Tracing Memory Leaks In Python

Recently, I ran into a hard-to-put-your-finger-on issue: a memory leak. The memory usage would increase gradually until the load on the server becomes so high that it becomes unresponsive. While restarting the server would get us out of the pinch, it was not really a solution as that is just kicking the can down the road. Until this is issue is found and fixed, it’ll just keep coming back again and again.

An added challenge for me is to do this for a process that is already running.

Luckily for me, I found a post on Stack Overflow with an answer that looked exactly like what I was looking for so I gave it a shot. It worked out very well. Now I’m armed with a tool ready for the next memory leak that comes my way.

There are 2 modules that we will utilize for this analysis:

  • tracemalloc
    • Available as a built-in module starting in Python 3.4
    • A debug tool to trace memory blocks allocated by Python
  • pyrasite

I do the following on an Ubuntu 18.04 LTS server running python 3.6.

pyrasite

Installing and getting pyrasite to run turned out to be a bit tricky so I’m documenting those steps here.

Install pyrasite by running the following:

pip install pyrasite

On Ubuntu, since 10.10, the scope of ptrace is restricted for security reasons. So if you want to trace the memory allocation for any python process running in your system, you will need to perform the following additional steps:

echo 0 > /proc/sys/kernel/yama/ptrace_scope

To make this change permanent, set ptrace_scope to 0 in /etc/sysctl.d/10-ptrace.conf. What 0 and 1 do is really this:

  • 0 - Standard scope ** PTRACE can be used by any process on any other process that shares the same uid and is dumpable (i.e. hasn’t been setuid, or has prctl(PR_SET_DUMPABLE) called on it). CAP_SYS_PTRACE overrides any limitations.
  • 1 - Child-only ** PTRACE can be used by any process on any child process that shares the same uid and is dumpable. CAP_SYS_PTRACE overrides any limitations.

In my case, I was only looking to troubleshoot child processes, so I was OK with leaving this setting unchanged.

Now that pyrasite is installed, I attempt to run pyrasite-shell. You need to provide the pid of the process you want to connect to. For the sake of this post, let’s assume that pid to be 476. I issue the following command:

pyrasite-shell 476

I wait for good while and nothing happens. It just hangs. So I issue a Ctrl + c and I get this stacktrace:

  File "/usr/local/bin/pyrasite-shell", line 11, in <module>
    sys.exit(shell())
  File "/usr/local/lib/python2.7/dist-packages/pyrasite/tools/shell.py", line 30, in shell
    ipc.connect()
  File "/usr/local/lib/python2.7/dist-packages/pyrasite/ipc.py", line 95, in connect
    self.wait()
  File "/usr/local/lib/python2.7/dist-packages/pyrasite/ipc.py", line 151, in wait
    (clientsocket, address) = self.server_sock.accept()
  File "/usr/lib/python2.7/socket.py", line 202, in accept
    sock, addr = self._sock.accept()
KeyboardInterrupt

A quick search brings me to this GitHub issue where one answer says to specify verbose=True as the third parameter in this method call.

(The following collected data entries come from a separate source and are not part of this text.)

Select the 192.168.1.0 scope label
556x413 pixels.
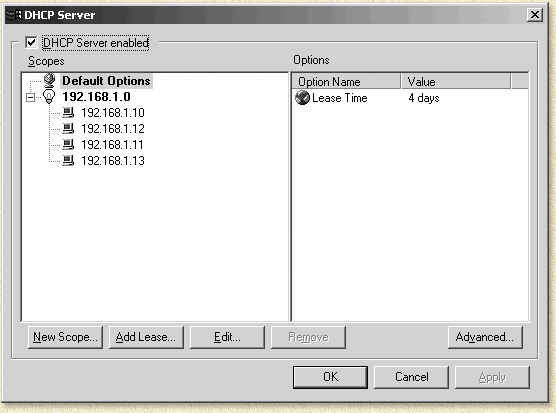96,97
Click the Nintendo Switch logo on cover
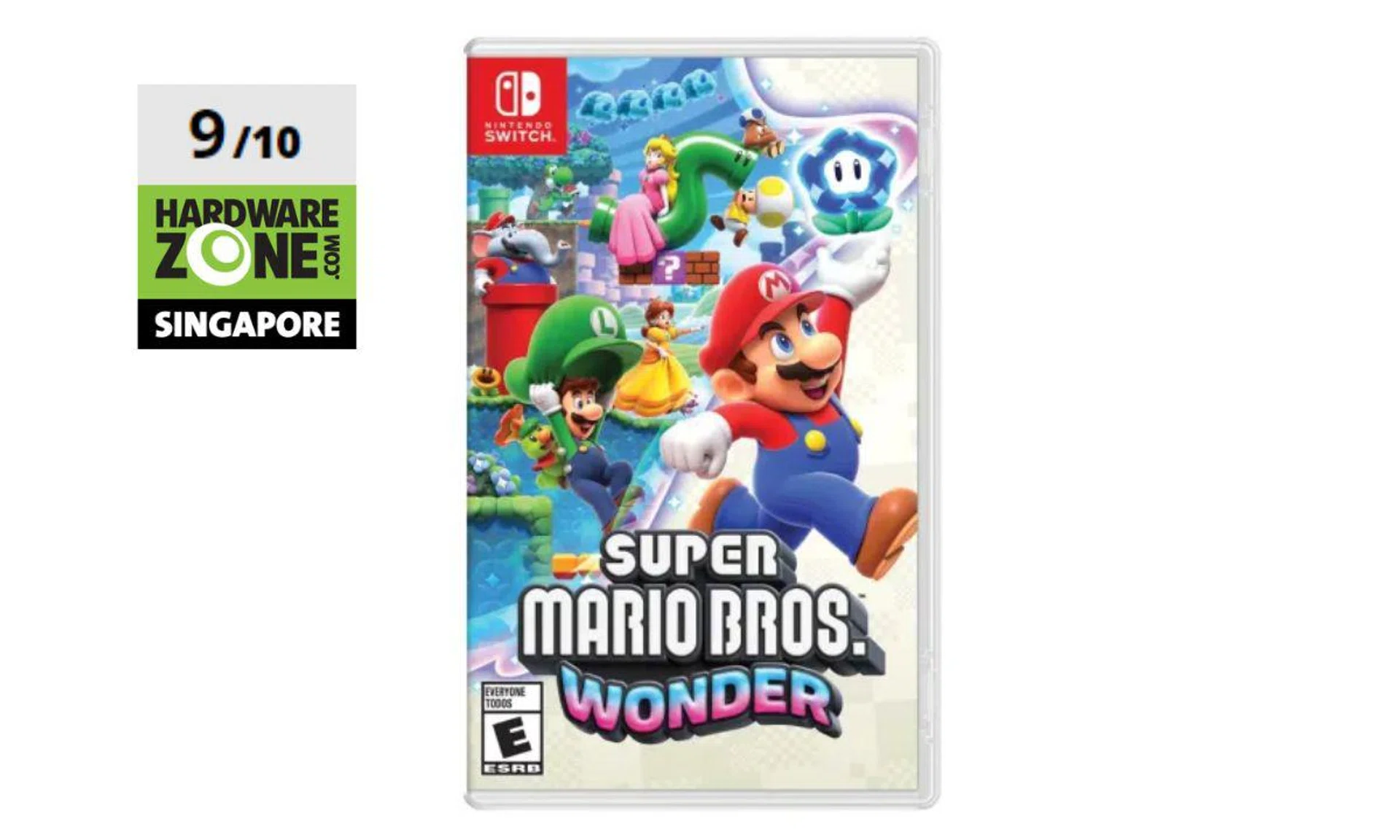The height and width of the screenshot is (840, 1400). [x=518, y=105]
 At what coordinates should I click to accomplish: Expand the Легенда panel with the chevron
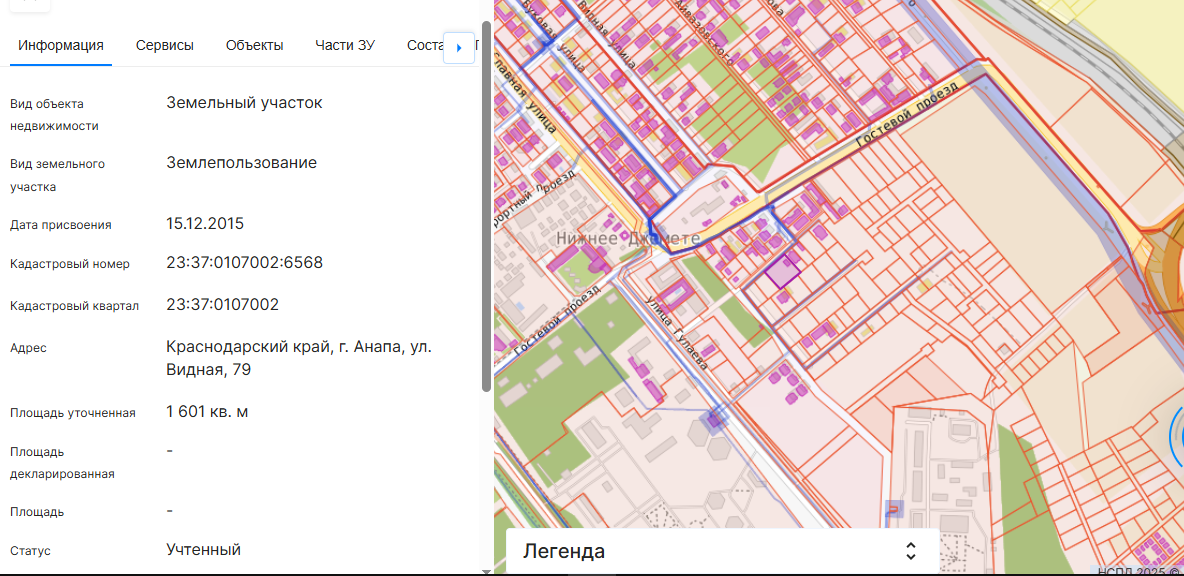[910, 551]
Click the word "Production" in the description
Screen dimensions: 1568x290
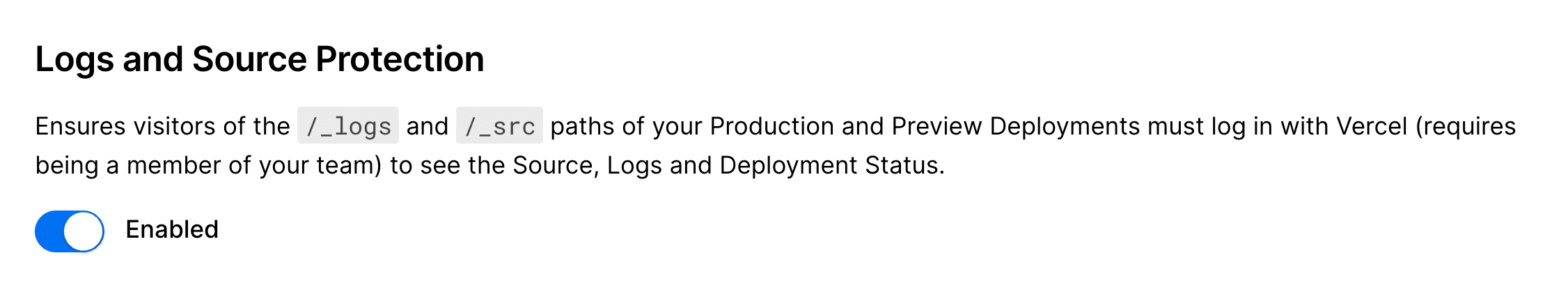coord(771,126)
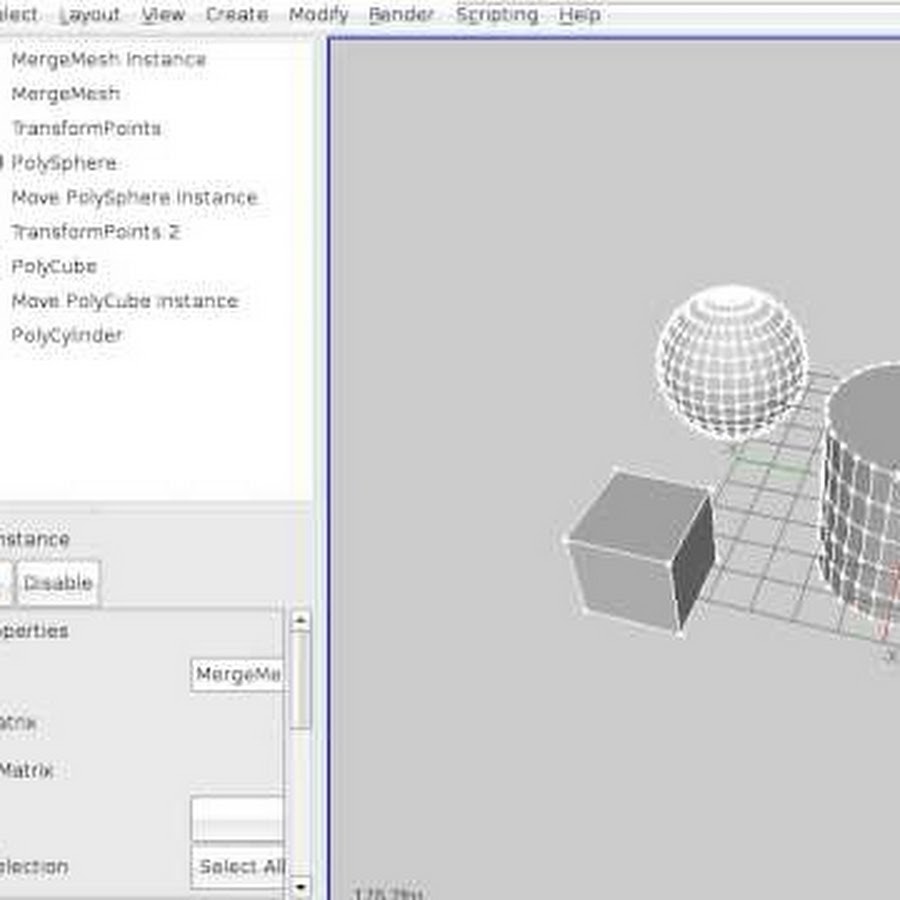Screen dimensions: 900x900
Task: Open the Create menu
Action: coord(236,15)
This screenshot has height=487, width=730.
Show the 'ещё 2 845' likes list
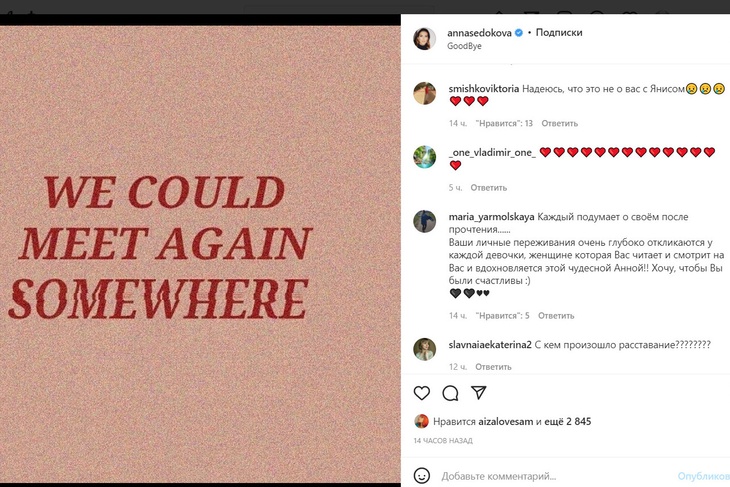(568, 421)
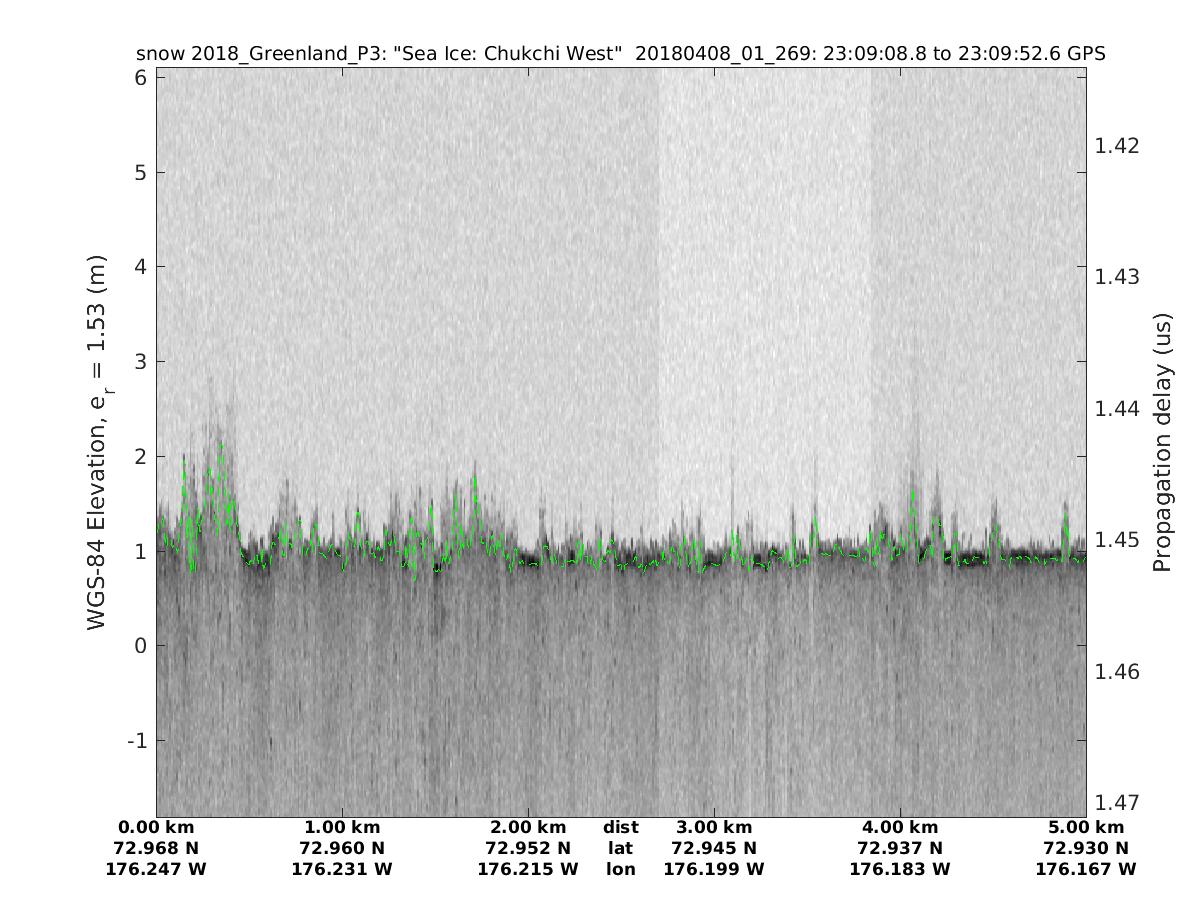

Running pyrasite-shell this time again showed me what the problem was:

pyrasite-shell 476

/bin/sh: 1: gdb: not found

I install gdb in Ubuntu by running the following command:

apt update && apt install gdb

I ran pyrasite-shell for the 3rd time and the program hung again. I force quit and I see the following error (I still had verbose=True from the earlier change):

'PyGILState_Ensure' has unknown return type; cast the call to its declared return type
'PyRun_SimpleString' has unknown return type; cast the call to its declared return type
History has not yet reached $1.

^CTraceback (most recent call last):
  File "/usr/bin/pyrasite-shell", line 11, in <module>
    load_entry_point('pyrasite==2.0', 'console_scripts', 'pyrasite-shell')()
  File "/usr/lib/python2.7/site-packages/pyrasite/tools/shell.py", line 30, in shell
    ipc.connect()
  File "/usr/lib/python2.7/site-packages/pyrasite/ipc.py", line 95, in connect
    self.wait()
  File "/usr/lib/python2.7/site-packages/pyrasite/ipc.py", line 151, in wait
    (clientsocket, address) = self.server_sock.accept()
  File "/usr/lib/python2.7/socket.py", line 206, in accept
    sock, addr = self._sock.accept()
KeyboardInterrupt

Yet another GitHub issue describes this exact problem. Luckily another user has solved this problem. Unfortunately the change has not yet been merged into pyrasite. So I install the patched version of pyrasite provided by the user who fixed the issue by running the following command:

pip install git+https://github.com/diamond-lizard/pyrasite.git

Now when I run pyrasite-shell again, I get the shell.

pyrasite-shell 476

Pyrasite Shell 2.0
Connected to '/your/python/process'
Python 3.6.7 (default, Oct 22 2018, 11:32:17)
[GCC 8.2.0] on linux
Type "help", "copyright", "credits" or "license" for more information.
(DistantInteractiveConsole)

>>>

Huzzah!

tracemalloc Top 10

Now run the following snippet to trace the memmory allocation.

import tracemalloc

tracemalloc.start()

# ... run your application ...

snapshot = tracemalloc.take_snapshot()
top_stats = snapshot.statistics('lineno')

print("[ Top 10 ]")
for stat in top_stats[:10]:
    print(stat)

That’s it.

Happy tracing!